Now I had to explain, albeit in the most general terms, to her somewhat suspicious host—who was also a Kenya landowner—why I wanted to speak to her. He warned me that she would never talk to me about her life in Kenya, and suggested I write her a formal letter of request. For this he gave me her London address—a significant step forward—in the apartment block behind the Ritz Hotel but, as it turned out. provided the wrong flat number. Earlier in the conversation he had also produced, by way of correcting me, the exact date of her arrival. Having now alerted her protective friends, and thus Diana herself, a whole three weeks too soon, my only hope was to wait and chance my luck at her door on the date in question.
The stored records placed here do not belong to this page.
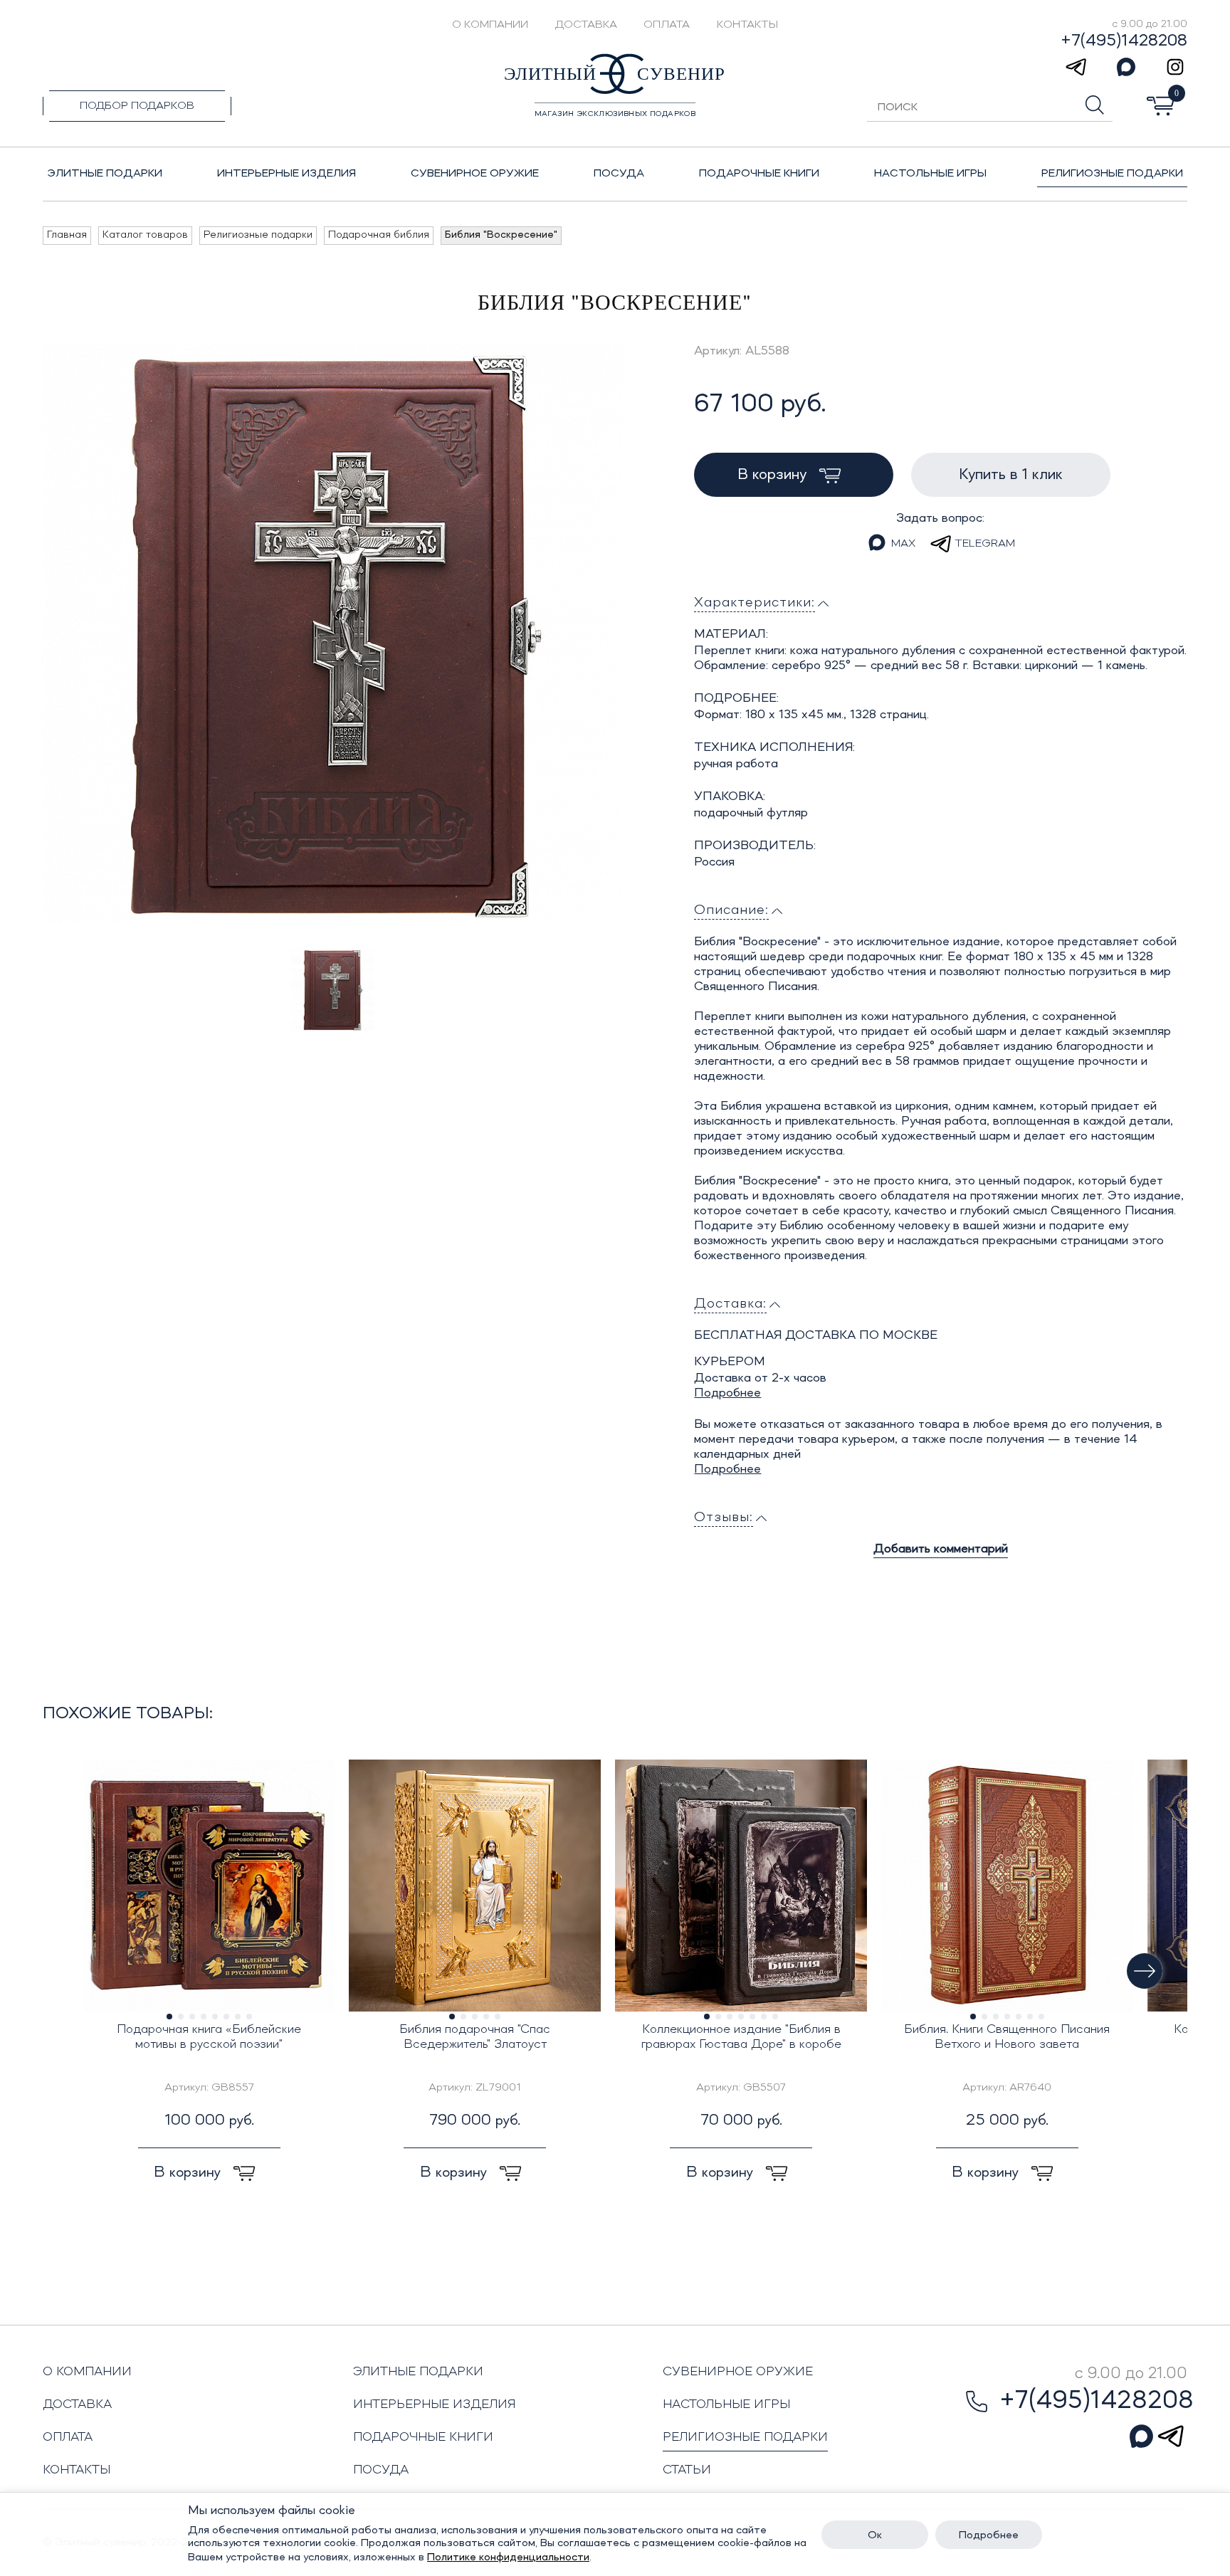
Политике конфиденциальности (508, 2557)
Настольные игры (726, 2404)
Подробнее (727, 1393)
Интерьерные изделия (434, 2404)
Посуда (381, 2470)
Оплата (666, 25)
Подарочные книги (423, 2437)
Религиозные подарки (745, 2437)
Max (903, 544)
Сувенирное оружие (738, 2371)
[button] (1144, 1971)
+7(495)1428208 (1124, 41)
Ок (875, 2535)
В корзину (774, 475)
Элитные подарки (418, 2371)
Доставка (586, 25)
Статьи (687, 2470)
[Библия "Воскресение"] (333, 634)
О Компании (490, 25)
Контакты (747, 25)
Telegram (985, 544)
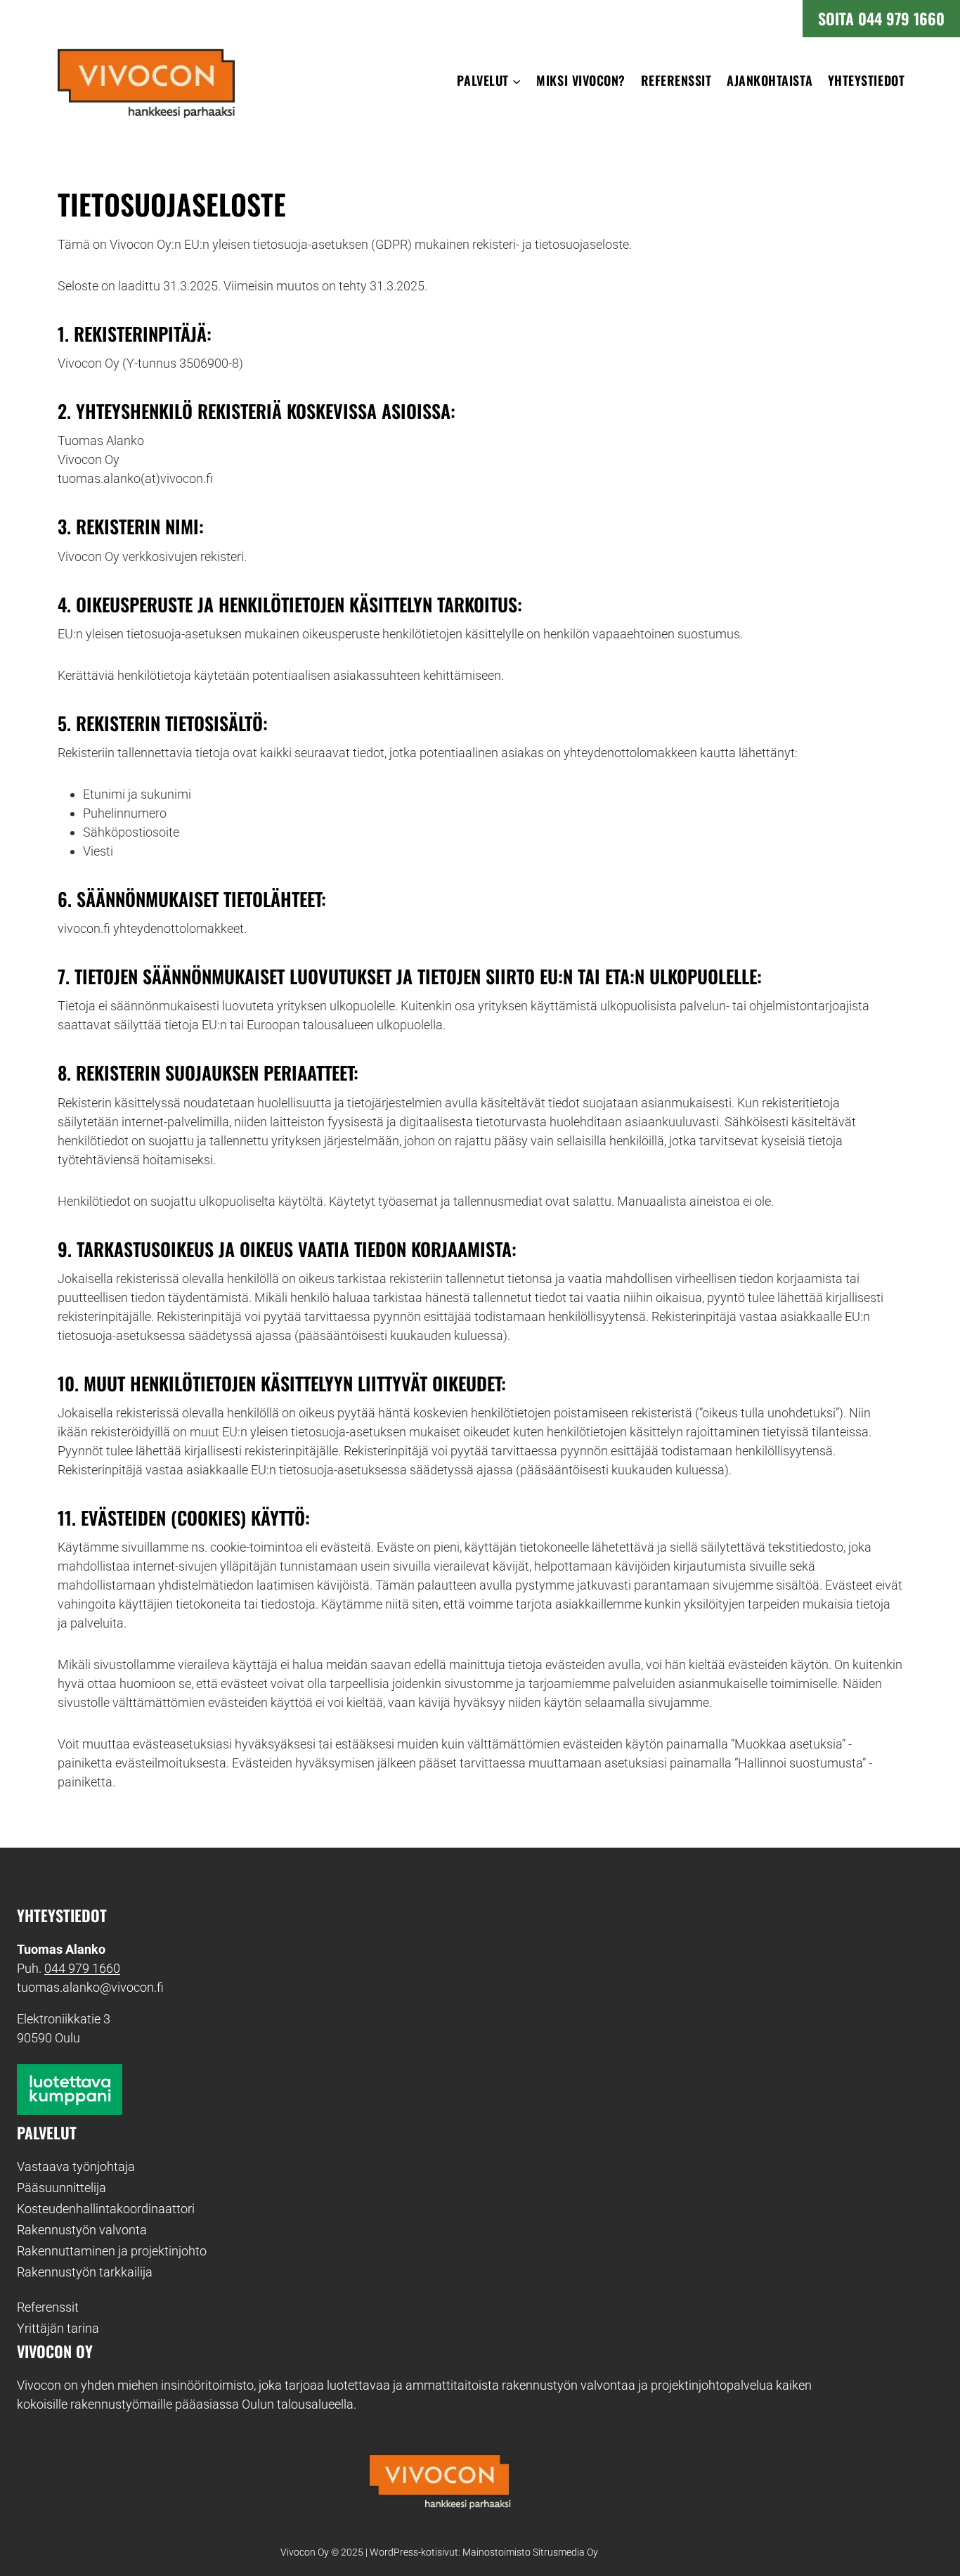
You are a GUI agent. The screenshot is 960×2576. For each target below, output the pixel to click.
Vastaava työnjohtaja (76, 2166)
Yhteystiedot (866, 80)
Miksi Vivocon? (580, 80)
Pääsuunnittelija (61, 2187)
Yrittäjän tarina (58, 2328)
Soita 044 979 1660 (881, 18)
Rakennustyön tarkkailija (85, 2272)
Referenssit (676, 80)
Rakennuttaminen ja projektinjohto (112, 2250)
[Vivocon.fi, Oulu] (439, 2477)
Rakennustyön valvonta (82, 2229)
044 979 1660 (82, 1968)
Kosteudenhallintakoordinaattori (106, 2208)
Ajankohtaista (769, 80)
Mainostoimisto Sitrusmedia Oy (530, 2552)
Letters and telephone calls, once again, would have ended the affair instantly.
The few daily flights from Nairobi arrive in the morning in London, within an hour or two of each other. When the day came. I picked on the flight with the greatest delay, added an hour or two for jet-lag and siestas and decided that 4 p.m. was the right moment to strike. In the meantime I dragged out a Chinese lunch with a friend, and for further moral encouragement rang my publisher, whom I knew had once been a fierce encyclopaedia salesman. He told me that the door would open and the face would say, “What do you want?” He always used to reply, “That’s exactly what I’ve come to talk to you about.” He said that this had never failed.
To the porters talking in the hall, more as a password than an enquiry. I said, “Lady Delamere” as I passed. One of them replied, “Eighty-two”: I had been on my way to forty-three.
There came to the door, that afternoon, one of the most striking women I have ever seen, wearing an immaculately cut Eton-blue peignoir with blue ribbon bindings along the edges, and with long gold chains strung
from her neck. She was younger-looking than I expected, her face longer and leaner than it had been, the ice-blue eyes as penetrating as ever. Any trace of travel fatigue had disappeared under the perfect make-up, though she was not expecting a guest. Dazzled by this apparition, my memory of this first conversation, as I introduced myself, is almost non-existent. I was an author … certain characters … Kenya … grateful for a few minutes’ talk. Lady Delamere held the door half-way open. She said she had only just arrived; the flight had been exhausting. Also, she never talked about her private life and didn’t think she could be of any help.